Required work:
Copy the data below word for word, from its first line through the line containing "point(418,520)". Include both of those lines.

━━━ Provided records

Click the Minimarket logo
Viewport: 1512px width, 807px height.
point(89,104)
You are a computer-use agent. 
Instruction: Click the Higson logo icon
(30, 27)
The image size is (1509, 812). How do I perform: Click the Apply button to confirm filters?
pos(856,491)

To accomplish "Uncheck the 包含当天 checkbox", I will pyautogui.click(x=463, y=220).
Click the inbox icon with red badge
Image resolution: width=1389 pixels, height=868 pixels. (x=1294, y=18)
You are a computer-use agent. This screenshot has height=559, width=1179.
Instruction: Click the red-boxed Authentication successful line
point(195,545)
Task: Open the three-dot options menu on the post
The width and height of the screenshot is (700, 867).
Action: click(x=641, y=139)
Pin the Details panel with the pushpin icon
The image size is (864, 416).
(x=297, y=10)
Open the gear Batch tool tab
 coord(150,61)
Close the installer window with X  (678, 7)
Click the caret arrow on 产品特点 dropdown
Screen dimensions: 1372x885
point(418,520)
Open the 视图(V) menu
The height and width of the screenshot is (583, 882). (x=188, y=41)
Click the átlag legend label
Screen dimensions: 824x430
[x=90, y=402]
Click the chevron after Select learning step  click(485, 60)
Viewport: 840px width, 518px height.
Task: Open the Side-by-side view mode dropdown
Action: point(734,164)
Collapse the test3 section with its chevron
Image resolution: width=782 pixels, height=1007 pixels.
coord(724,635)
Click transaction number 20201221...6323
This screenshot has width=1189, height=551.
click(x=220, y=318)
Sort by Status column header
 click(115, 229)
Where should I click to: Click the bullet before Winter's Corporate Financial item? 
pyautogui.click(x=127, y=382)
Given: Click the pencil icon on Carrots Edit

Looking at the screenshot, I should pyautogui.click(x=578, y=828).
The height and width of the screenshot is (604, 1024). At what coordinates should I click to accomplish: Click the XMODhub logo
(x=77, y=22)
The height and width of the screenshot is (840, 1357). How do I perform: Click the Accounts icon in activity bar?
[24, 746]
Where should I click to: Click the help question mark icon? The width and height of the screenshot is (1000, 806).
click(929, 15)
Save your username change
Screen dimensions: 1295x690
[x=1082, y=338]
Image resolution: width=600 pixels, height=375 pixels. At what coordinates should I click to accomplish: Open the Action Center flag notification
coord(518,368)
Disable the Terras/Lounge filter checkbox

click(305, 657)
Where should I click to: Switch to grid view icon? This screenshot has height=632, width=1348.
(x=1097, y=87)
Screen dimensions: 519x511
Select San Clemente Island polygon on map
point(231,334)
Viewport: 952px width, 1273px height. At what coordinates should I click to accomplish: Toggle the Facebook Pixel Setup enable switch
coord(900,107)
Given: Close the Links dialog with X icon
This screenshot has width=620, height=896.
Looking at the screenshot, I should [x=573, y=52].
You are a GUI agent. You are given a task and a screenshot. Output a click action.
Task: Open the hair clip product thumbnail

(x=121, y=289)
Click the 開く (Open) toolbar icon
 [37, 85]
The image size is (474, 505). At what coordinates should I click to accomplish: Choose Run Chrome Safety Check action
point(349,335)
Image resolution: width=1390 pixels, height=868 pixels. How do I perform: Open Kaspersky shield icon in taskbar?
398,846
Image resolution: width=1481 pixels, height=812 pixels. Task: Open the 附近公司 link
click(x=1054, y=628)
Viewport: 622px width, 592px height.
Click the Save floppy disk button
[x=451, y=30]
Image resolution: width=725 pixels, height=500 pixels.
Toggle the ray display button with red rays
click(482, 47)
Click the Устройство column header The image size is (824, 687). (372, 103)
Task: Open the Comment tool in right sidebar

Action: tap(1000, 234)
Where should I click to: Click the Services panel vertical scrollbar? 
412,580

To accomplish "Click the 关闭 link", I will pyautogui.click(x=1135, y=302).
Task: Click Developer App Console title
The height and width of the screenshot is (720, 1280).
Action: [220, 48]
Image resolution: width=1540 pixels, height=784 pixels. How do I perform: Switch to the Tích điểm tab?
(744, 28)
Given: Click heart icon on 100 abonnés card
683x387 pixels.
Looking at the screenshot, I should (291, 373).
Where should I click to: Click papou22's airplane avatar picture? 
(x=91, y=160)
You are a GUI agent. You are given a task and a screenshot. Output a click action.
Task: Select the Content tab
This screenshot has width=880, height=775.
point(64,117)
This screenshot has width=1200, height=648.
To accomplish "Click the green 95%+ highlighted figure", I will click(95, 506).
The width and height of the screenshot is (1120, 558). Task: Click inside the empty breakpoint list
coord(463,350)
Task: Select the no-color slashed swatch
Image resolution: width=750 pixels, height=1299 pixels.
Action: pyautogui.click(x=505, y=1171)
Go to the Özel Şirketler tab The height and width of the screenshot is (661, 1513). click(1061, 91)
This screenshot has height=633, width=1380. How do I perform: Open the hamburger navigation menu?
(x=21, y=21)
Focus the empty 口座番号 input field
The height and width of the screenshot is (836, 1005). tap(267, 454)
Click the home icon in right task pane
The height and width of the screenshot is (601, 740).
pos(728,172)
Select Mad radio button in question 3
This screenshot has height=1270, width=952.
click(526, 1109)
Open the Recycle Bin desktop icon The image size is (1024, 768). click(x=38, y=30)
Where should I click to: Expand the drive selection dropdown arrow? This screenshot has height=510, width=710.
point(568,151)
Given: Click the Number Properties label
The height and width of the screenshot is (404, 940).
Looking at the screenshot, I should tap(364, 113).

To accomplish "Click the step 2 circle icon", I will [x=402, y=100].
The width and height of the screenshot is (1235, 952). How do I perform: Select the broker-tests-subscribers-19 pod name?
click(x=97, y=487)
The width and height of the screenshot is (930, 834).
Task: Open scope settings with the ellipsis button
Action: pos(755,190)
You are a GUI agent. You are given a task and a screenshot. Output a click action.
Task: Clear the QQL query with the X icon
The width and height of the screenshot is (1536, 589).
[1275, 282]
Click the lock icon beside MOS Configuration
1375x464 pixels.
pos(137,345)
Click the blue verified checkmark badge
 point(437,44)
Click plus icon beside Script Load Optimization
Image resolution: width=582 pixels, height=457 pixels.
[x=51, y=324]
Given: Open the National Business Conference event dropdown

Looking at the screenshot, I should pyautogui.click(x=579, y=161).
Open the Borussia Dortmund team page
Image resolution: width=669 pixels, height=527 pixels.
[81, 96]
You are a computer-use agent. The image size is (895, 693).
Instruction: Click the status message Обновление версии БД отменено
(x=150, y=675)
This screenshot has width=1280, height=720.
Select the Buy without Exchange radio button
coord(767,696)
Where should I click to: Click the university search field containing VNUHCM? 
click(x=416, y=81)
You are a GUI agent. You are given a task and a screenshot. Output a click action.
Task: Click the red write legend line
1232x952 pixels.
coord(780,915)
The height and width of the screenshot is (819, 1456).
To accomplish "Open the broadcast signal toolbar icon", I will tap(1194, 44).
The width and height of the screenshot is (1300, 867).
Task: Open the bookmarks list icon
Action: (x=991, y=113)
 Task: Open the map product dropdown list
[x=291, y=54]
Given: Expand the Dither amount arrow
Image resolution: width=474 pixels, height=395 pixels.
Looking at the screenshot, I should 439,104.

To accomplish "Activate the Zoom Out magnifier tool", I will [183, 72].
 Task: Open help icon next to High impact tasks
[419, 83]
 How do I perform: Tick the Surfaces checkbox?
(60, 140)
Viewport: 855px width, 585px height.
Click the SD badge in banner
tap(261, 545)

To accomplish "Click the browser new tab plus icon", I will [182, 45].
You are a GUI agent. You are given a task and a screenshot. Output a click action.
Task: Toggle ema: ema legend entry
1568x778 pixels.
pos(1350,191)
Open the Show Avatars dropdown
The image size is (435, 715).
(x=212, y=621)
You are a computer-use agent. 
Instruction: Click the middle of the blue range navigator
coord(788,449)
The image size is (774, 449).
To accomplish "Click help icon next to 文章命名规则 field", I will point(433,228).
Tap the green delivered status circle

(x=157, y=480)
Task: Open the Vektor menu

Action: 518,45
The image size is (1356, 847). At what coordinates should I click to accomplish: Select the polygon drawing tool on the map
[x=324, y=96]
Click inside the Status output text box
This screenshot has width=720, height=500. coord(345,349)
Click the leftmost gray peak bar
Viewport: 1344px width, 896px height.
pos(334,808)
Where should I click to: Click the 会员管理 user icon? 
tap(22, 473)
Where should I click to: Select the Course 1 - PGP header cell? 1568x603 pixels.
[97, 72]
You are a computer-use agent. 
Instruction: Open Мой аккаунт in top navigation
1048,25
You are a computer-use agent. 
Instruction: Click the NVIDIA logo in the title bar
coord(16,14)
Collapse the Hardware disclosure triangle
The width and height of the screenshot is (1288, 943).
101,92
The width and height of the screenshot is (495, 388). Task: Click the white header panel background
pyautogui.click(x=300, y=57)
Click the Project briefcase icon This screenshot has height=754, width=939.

━━━━━━

Exercise result:
Click the Minimarket logo
Viewport: 1512px width, 807px height.
point(89,104)
You are a computer-use agent. 
Instruction: Click the Higson logo icon
(30, 27)
The image size is (1509, 812). How do I perform: Click the Apply button to confirm filters?
pos(856,491)

To accomplish "Uncheck the 包含当天 checkbox", I will pyautogui.click(x=463, y=220).
Click the inbox icon with red badge
Image resolution: width=1389 pixels, height=868 pixels. (x=1294, y=18)
You are a computer-use agent. This screenshot has height=559, width=1179.
Instruction: Click the red-boxed Authentication successful line
point(195,545)
Task: Open the three-dot options menu on the post
The width and height of the screenshot is (700, 867).
Action: click(x=641, y=139)
Pin the Details panel with the pushpin icon
The image size is (864, 416).
(x=297, y=10)
Open the gear Batch tool tab
 coord(150,61)
Close the installer window with X  (678, 7)
Click the caret arrow on 产品特点 dropdown
Screen dimensions: 1372x885
point(418,520)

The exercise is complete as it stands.